Holding Onto Hope in Mad Max: Fury Road

Josh Larsen

When things fall apart, as they have in Mad Max: Fury Road, it can be telling to watch how society rebuilds itself. In fact, at least in the movies, few things so starkly reveal the fallen nature of humanity and its structures than a dose of genre apocalypse.

A resuscitation of the Mel Gibson franchise of the 1980s, Fury Road takes place in a post-apocalyptic desert where gasoline and water are in excruciatingly short supply. What’s left is a landscape of barren roads, on which it’s either kill or be killed. Out of this chaos has risen a god-like leader named Immortan Joe (Hugh Keays-Byrne), who rules over the worshipful rabble from atop a rocky plateau. Having engineered a way to pump water to the top, where he lives amidst green crops, Immortan Joe keeps the thirsty commoners below in control by intermittently releasing jets of life-giving water. They worship him, in a sense, as a rain god.

The mixture of political power and religious myth is purposeful, as Alissa Wilkinson notes in a piece she wrote for The Washington Post: “The imagery here is all deeply religious and elemental - most obviously the Citadel and the surrounding landscape itself, resembling most of Dante’s Inferno circles collapsed into one fiery, dry, nightmarish hell that swings between great excess and great poverty. Sufferers are taunted by just enough water to make them feel its absence. Some prisoners are kept as human blood bags and milk producers.”

So far, so nihilistic. In seeking to order the world, Immortan Joe does not lavish gifts or share abundance – as God did when He corralled formlessness into the Garden of Eden. No, this is a civilization built on fear, greed and exploitation, in which human bodies are rendered as commodities. (Immortan Joe also has a harem of young women who serve as “breeders.”) In the movie’s opening voiceover we hear, “When the world fell, each of us was broken in our own way.” Fury Road is a vision of humanity shattered.

Few things so starkly reveal the fallen nature of humanity and its structures than a dose of genre apocalypse.

Yet the movie also offers a glimmer of hope. This doesn’t come in the form of the titular hero Max, now played by Tom Hardy. In fact, at the start of the film Max finds himself in a hopeless state. Having been captured on the road by a band of Immortan Joe’s acolytes, Max is now imprisoned as one of those blood bags, linked by chain and tube to an ailing foot soldier. When a rogue tanker driver tries to help Immortan Joe’s wives escape by smuggling them in a truck, Max gets literally dragged along in the ensuing chase to recapture them.

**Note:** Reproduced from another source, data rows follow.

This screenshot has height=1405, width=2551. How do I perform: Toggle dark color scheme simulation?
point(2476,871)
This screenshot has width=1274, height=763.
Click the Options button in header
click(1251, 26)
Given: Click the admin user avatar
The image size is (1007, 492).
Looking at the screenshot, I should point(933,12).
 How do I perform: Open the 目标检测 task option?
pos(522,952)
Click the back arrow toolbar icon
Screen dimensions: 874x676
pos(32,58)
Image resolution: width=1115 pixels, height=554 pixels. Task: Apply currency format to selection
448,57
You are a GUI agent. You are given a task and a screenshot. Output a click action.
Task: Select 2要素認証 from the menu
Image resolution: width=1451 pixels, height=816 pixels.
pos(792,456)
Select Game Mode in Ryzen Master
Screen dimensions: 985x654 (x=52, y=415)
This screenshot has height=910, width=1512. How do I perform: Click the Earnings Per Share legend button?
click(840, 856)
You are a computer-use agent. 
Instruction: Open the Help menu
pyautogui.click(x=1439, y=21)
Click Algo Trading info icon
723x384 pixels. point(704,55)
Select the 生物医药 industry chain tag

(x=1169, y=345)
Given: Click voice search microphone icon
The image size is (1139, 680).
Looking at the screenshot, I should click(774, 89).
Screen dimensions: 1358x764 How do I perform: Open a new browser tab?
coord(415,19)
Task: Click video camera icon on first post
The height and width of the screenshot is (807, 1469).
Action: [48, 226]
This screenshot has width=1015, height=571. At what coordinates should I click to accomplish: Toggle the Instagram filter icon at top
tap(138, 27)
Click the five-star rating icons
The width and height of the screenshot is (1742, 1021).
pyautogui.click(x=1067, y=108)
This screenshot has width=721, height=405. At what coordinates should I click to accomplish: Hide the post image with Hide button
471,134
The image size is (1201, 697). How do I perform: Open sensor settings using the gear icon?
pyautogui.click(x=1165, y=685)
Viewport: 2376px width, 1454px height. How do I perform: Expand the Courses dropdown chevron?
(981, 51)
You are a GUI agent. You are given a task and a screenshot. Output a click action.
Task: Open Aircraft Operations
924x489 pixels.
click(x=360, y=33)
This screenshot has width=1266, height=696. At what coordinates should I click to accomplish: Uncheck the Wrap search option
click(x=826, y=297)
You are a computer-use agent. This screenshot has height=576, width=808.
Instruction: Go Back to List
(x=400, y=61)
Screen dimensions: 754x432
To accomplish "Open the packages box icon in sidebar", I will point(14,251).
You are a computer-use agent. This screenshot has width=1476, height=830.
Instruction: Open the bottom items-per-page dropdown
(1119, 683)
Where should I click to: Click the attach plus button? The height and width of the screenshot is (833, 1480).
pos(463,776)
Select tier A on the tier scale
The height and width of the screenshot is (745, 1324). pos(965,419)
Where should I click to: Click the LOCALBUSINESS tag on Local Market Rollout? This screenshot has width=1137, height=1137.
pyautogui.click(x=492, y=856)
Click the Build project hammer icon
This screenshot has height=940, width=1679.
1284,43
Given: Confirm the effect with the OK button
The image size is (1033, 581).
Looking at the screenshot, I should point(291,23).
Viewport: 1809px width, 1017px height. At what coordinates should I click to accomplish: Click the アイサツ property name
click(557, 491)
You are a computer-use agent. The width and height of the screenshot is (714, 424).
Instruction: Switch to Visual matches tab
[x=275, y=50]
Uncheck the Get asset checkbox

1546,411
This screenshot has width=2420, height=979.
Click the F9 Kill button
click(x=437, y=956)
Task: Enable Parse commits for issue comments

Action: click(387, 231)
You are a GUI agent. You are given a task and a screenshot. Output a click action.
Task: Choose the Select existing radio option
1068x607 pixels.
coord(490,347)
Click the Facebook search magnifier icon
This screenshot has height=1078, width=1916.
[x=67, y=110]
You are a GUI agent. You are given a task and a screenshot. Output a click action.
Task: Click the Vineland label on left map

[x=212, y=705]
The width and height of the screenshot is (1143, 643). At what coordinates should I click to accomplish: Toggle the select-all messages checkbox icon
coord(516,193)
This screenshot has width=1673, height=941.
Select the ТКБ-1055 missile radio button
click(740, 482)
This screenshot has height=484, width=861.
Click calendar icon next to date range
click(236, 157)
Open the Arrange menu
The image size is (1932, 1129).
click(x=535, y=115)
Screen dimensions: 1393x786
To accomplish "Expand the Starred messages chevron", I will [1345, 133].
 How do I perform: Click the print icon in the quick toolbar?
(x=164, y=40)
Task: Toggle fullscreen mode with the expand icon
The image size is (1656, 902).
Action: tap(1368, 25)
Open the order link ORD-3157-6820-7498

That tanker driver – named Imperator Furiosa and played by Charlize Theron – is the movie’s figure of promise, albeit a flickering one. As her truck races across the blighted horizon, no refuge in sight and countless, maniacally feral men in pursuit, it feels as if she’s only delaying the inevitable. Even Max, who manages to escape and somewhat reluctantly joins her cause, warns her, “Hope is a mistake.” In the aftermath of the apocalypse, he’s chosen to rebuild by going Darwinian – serving nothing more than the pure instinct to survive. Furiosa holds a belief in something better, in a society built on community, gentleness and sacrifice – qualities that are all exhibited in the small interactions among the motley crew who are joined together in desperate flight.

I won’t reveal whether Furiosa finds such a place or if her optimism proves unwarranted. I will say that in a larger sense, far beyond its immediate narrative, Mad Max: Fury Road champions a vision of humanity that’s ferociously just. This is a film in which caring for others takes precedence, no matter what the cost. It’s a film that yearns for structures of cruelty and fear to crumble. And it’s a film with hope for a world that is painfully, clearly not this one, but rather is yet to come.